Before turning on the flow of data, there are three things we need to consider if we want to avoid overwhelming already stressed systems:
- Walk before running – Rather than exchanging as much data as possible as quickly as possible, consider a slower incremental process that leaves room for a thorough evaluation after each step. The patient summary is a good place to start. Even with the limited scope of the information included in the summary, a lot of work will be required to define many of the data elements in a way that optimizes their utility.
- Align incentives – My office EHR uses a non-standardized vocabulary for the problem list, no standard for past medical history, and an outdated, provincially-mandated standard for billing. While a standard designed for billing will certainly not be ideal for diagnosis documentation, the provincial billing system should be structured to use the vocabulary that is most beneficial for clinical care, preventing the duplicative work that can be created by misaligned incentives.

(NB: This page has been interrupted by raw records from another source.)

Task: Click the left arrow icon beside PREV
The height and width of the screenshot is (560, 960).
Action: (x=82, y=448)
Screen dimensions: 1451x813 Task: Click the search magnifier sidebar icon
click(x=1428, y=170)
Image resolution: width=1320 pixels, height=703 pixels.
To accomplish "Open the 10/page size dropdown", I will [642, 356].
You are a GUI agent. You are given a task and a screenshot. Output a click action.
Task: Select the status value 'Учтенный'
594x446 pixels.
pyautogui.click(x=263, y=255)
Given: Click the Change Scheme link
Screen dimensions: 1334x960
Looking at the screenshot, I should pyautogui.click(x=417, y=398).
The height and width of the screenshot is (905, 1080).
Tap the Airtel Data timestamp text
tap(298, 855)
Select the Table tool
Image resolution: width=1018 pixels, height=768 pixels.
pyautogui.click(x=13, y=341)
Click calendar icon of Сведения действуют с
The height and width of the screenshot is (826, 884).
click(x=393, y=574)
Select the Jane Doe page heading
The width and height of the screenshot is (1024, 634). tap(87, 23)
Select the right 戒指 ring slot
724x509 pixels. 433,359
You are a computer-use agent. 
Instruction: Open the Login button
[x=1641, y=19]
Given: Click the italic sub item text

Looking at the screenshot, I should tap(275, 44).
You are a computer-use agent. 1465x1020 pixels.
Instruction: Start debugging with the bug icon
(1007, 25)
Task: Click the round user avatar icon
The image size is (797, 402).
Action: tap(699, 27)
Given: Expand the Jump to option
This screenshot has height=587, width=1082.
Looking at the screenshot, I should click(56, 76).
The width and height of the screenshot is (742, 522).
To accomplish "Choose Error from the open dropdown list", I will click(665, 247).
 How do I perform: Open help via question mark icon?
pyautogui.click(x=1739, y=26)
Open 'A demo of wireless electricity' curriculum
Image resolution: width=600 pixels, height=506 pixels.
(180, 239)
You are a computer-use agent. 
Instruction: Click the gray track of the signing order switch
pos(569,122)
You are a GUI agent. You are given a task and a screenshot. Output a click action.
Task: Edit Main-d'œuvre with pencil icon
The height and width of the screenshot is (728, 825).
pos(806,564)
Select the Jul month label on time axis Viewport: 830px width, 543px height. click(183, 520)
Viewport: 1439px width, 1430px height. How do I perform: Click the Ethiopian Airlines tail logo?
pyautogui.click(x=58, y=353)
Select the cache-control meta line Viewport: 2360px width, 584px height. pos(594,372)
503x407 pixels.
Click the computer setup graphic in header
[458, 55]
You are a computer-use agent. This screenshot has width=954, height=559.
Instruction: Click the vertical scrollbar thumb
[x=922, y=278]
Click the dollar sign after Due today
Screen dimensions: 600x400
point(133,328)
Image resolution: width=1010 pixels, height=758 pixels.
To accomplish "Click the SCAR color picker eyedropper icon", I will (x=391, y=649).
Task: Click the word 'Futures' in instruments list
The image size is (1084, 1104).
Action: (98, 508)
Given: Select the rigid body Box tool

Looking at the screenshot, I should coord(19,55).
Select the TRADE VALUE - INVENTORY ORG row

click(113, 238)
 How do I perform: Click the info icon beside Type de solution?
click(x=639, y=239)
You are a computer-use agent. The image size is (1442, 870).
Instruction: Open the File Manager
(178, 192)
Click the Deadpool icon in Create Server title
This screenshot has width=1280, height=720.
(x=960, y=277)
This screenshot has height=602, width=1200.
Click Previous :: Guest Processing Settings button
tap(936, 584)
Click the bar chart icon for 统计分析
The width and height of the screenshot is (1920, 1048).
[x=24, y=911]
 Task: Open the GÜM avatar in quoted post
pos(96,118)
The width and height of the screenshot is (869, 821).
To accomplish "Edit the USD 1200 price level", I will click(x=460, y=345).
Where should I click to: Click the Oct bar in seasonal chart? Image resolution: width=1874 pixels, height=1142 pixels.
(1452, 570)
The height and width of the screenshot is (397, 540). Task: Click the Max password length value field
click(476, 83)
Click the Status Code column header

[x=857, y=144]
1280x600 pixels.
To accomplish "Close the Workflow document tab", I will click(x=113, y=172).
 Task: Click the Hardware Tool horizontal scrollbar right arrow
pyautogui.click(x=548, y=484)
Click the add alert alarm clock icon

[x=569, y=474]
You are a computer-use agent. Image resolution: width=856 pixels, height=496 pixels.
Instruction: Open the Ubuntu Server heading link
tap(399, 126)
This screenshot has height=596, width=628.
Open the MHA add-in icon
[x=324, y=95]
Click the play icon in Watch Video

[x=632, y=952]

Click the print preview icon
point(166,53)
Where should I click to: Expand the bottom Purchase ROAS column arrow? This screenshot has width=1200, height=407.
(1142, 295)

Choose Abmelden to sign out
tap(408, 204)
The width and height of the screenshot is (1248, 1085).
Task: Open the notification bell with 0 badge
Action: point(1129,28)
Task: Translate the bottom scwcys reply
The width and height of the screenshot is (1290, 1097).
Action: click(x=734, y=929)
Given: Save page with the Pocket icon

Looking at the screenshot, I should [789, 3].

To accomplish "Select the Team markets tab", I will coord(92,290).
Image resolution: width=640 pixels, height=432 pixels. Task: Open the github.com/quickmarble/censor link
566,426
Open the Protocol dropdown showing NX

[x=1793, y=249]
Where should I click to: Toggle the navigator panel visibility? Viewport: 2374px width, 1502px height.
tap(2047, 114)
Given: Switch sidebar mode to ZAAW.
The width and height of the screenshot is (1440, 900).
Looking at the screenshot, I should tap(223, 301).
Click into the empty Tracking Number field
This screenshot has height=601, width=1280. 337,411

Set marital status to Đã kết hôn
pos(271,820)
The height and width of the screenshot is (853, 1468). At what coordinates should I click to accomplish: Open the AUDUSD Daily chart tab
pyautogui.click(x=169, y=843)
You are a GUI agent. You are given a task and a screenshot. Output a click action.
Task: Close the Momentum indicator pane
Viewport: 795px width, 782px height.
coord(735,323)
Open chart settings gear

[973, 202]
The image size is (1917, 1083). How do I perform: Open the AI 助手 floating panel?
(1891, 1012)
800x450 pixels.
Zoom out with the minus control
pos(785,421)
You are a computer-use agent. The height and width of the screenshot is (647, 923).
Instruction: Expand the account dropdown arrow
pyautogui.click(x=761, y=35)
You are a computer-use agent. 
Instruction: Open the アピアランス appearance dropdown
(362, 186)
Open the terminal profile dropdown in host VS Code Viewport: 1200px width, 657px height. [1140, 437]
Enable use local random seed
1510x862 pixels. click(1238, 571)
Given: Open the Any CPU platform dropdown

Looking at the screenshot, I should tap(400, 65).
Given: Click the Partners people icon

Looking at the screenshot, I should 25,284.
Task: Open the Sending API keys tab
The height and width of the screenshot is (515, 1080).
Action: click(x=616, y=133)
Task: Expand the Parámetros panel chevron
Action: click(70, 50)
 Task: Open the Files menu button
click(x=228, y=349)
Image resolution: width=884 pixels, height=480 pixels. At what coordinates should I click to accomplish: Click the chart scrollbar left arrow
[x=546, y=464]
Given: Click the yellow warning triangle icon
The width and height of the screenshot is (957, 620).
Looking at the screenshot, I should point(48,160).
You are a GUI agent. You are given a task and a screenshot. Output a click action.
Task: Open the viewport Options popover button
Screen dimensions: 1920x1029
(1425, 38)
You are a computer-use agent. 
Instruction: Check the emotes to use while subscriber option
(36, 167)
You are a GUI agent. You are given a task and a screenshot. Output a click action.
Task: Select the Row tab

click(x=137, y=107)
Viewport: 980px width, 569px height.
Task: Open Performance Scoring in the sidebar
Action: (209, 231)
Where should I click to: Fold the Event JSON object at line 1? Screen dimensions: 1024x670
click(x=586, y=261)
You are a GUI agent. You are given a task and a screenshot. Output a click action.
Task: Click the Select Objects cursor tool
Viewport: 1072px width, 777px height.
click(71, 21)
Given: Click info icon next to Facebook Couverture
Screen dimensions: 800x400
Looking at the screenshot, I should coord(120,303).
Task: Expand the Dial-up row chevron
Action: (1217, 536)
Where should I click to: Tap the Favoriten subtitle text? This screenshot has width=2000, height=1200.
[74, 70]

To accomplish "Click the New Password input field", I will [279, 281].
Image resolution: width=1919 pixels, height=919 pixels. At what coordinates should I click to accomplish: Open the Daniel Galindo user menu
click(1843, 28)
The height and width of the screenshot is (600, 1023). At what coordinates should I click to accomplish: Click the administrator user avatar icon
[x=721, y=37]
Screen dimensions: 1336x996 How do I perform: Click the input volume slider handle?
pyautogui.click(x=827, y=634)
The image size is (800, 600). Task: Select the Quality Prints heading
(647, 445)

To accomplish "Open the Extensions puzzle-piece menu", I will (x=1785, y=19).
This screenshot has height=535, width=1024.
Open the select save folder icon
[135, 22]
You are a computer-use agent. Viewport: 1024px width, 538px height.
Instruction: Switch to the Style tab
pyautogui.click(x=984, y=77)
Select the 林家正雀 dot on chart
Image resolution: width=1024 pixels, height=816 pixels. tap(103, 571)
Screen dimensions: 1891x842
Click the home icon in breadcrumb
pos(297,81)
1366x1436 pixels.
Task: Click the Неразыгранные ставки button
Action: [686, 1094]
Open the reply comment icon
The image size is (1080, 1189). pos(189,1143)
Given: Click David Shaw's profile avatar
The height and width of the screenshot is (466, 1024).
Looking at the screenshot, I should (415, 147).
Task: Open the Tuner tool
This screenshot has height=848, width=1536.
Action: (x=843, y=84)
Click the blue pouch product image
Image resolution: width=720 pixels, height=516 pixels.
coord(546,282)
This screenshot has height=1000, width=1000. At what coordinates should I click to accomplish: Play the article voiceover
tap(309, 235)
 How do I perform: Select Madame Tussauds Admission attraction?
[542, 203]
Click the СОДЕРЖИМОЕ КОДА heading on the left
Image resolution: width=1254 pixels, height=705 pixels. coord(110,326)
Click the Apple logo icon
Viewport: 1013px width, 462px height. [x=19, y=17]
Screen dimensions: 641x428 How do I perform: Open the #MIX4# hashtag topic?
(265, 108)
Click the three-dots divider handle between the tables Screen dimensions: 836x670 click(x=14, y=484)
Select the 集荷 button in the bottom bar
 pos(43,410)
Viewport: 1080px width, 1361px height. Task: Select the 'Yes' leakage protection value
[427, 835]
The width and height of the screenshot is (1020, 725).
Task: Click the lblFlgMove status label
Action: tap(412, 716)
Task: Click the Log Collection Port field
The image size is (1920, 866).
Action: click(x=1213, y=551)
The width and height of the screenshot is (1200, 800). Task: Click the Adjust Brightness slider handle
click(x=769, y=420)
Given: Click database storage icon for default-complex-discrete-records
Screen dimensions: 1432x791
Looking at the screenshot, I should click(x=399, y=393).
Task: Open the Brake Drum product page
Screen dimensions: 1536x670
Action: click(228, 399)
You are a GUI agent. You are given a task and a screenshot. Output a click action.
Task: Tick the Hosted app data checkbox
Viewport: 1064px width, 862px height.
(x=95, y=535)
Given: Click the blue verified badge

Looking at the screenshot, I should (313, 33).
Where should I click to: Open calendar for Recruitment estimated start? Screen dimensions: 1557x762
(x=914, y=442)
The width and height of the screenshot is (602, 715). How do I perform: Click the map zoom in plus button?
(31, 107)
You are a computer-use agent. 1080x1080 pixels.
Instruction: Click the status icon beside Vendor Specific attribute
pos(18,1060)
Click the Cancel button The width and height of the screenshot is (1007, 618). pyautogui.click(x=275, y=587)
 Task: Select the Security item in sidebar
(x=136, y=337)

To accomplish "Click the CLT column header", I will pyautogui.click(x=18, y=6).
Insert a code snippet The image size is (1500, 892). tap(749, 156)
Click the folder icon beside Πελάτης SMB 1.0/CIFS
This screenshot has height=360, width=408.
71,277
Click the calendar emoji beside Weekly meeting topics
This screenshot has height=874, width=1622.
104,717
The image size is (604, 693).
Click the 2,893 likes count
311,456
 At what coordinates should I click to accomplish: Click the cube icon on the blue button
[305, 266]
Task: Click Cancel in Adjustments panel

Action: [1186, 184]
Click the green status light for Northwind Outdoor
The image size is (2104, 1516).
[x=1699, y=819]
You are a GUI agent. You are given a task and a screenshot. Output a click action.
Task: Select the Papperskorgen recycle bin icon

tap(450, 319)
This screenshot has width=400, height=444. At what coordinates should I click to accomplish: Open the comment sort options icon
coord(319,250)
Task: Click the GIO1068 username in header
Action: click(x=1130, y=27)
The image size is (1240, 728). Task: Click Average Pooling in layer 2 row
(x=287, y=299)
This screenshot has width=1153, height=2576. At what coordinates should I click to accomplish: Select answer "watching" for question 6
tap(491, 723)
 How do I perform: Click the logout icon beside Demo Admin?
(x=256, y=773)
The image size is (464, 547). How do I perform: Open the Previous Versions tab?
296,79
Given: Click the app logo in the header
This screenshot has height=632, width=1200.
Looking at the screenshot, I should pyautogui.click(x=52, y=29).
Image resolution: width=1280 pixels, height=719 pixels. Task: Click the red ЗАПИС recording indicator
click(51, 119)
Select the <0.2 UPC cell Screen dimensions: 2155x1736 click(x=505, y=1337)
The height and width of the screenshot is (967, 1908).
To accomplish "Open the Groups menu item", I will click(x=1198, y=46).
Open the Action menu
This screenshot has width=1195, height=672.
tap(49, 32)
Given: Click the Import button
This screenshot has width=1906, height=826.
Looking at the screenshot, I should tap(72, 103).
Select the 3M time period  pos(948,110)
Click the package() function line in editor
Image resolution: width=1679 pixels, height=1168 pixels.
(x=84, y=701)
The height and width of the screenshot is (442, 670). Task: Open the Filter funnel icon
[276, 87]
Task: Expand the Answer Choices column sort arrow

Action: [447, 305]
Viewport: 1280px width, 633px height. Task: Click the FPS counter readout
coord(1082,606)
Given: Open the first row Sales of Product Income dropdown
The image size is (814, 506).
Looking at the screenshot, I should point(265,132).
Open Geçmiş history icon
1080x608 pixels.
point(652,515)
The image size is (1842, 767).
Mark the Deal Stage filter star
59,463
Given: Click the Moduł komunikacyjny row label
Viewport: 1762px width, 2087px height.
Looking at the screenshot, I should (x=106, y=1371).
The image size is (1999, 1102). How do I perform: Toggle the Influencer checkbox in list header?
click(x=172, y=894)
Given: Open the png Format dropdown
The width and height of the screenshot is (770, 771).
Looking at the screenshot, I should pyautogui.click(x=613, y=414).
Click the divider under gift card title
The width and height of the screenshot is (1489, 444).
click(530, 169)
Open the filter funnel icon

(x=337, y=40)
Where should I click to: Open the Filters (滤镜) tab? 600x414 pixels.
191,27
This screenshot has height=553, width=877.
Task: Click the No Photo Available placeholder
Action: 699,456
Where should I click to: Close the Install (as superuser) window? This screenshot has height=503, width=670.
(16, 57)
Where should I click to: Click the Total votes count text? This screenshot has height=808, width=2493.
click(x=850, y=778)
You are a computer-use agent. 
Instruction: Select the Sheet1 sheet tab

- Identify high-risk areas and the resources needed to address them – Medication reconciliation is a prime example. Even in the U.S., which is quite advanced, there is a lot of manual reconciliation work that frequently falls to the physician. Take a patient who is prescribed a Lopressor 50 mg twice a day by their family physician and is later admitted to the hospital where they receive an order for generic metoprolol 50 mg twice a day. The medication reconciliation lists generic metoprolol 50 mg 2x daily on discharge. When they are later seen by a specialist, she tells the specialist that she only takes half of the 50 mg tab or 25 mg 2x daily (half the prescribed dose). The specialist enters the reduced dose in her EHR, which is supported by best practices. The family physician receives a list of medications from the hospital and the specialist. Both contain a Beta-blocker, but neither is the same as originally prescribed. Should an EHR be expected to reconcile automatically? Until there are clear rules of the road that limit the amount of manual reconciliation needed, we need to think carefully about implementing exchange too broadly.
CHI’s Pan-Canadian Interoperability Roadmap does an excellent job of laying forward-looking but realistic foundations for the development of a truly integrated Canadian health system. However, as we start moving toward realizing this vision, it is essential that we remember that data fluidity is a means to an end rather than an end in itself. To truly harness the potential of the ever-increasing amounts of information that are now available to us, we need to ensure that the data delivered to end users is accurate, concise, and meets the needs of the moment.